On a John Deere 5325, it's called a ROPS-MOUNTED TOOLBOX (STRADDLE MOUNT). 

BX has one the size of an ammo box that is braced onto one of the ROPS posts for $60.
http://bxpanded.com/index.php?l=product_detail&p=62


----------



## Hoodoo Valley

I built a similar organizer for my John Deere and posted pictures of it somewhere.


----------



## winston

Just make sure you get it high enough to clear any implement that might raise up high. A picture of my old 2002D with a modified tool box.


----------



## bmaverick

winston said:


> Just make sure you get it high enough to clear any implement that might raise up high. A picture of my old 2002D with a modified tool box.
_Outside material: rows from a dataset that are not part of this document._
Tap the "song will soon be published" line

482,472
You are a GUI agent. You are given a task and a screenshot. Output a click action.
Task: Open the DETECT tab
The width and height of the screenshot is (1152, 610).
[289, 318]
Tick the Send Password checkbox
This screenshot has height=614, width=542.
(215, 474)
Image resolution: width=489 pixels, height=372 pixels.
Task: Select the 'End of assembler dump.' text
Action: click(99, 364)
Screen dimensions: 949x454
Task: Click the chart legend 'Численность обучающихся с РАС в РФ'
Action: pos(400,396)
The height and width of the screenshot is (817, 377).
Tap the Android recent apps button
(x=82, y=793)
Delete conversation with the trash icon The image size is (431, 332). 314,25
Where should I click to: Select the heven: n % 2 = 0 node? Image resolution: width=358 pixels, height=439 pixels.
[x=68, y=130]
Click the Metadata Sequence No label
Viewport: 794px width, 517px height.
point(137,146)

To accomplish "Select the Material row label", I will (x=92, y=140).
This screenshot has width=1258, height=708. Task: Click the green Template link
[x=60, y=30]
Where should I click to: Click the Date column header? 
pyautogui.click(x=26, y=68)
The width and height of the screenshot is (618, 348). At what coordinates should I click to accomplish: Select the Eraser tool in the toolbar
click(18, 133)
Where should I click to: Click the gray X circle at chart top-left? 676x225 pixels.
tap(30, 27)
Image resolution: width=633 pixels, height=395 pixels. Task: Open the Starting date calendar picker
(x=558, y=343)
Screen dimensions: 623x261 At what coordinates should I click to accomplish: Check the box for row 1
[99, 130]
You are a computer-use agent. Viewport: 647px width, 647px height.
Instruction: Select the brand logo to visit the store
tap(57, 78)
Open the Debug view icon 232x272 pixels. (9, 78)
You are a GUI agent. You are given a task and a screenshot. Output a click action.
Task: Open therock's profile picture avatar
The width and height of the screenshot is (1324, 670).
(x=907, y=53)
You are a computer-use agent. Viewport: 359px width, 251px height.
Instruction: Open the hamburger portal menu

That is really nice Winston. That even works without a ROPS. 

With a ROPS, if it was too low, it can be un-clamped from each side, move d up some and re-clamp.

BTW, that Woods mower is in great shape. My JD261 has been torn down over winter to rebuild the idle pulleys, the spring retention lock, and some grinding & sanding & dura coat of Valspar Farm paint to prevent the rust through.


----------



## winston

The Woods is a heavy duty mower and has proved tough over time mowing much grass. I grease the spindles nearly everytime I use it. Wheels and pivots also. I have replace wheel bearings (sleeves) and I think because of the weight of the mower they are probably the weakest part of the mower.


----------



## bmaverick

tractor beam said:


> I built a similar organizer for my John Deere and posted pictures of it somewhere.


Please share if you can find it. 

Or just snap a few pixs next time you're out with the tractor to upload here. Bye


----------



## Hoodoo Valley

Hard to see it but you kinda can follow along I hope. I welded it all together with 3/16 steel. Has some stout hooks I formed out of 5/8 rod on a Piranha (iron worker) 

It tucks under my canopy and I can put tool boxes up there that can be pulled down for access. It works really well and stays out of the way of the 3 point. Even have one of the hooks for securing fuel cans for fill ups so I don't have to heft the cans while the fuel trickles out.

http://www.tractorforum.com/f209/tractor-closet-17677/


----------



## Thomas

Now you got me to thinking about carry all.


----------



## oldguychuck

all good stuff !

I have flat decks on both fenders, so I got an old tool box and bolted it to one of the fender tops - works fine..........

Yesterdays 8" of new snow is now melting quickly

cheers

oldguychuck


----------



## bmaverick

oldguychuck said:


> all good stuff !
> 
> I have flat decks on both fenders, so I got an old tool box and bolted it to one of the fender tops - works fine..........
> 
> Yesterdays 8" of new snow is now melting quickly
> 
> cheers
> 
> oldguychuck


Post pixs. We love to see pix. It helps more people than you can imagine.


----------



## Hoodoo Valley

Thomas said:


> Now you got me to thinking about carry all.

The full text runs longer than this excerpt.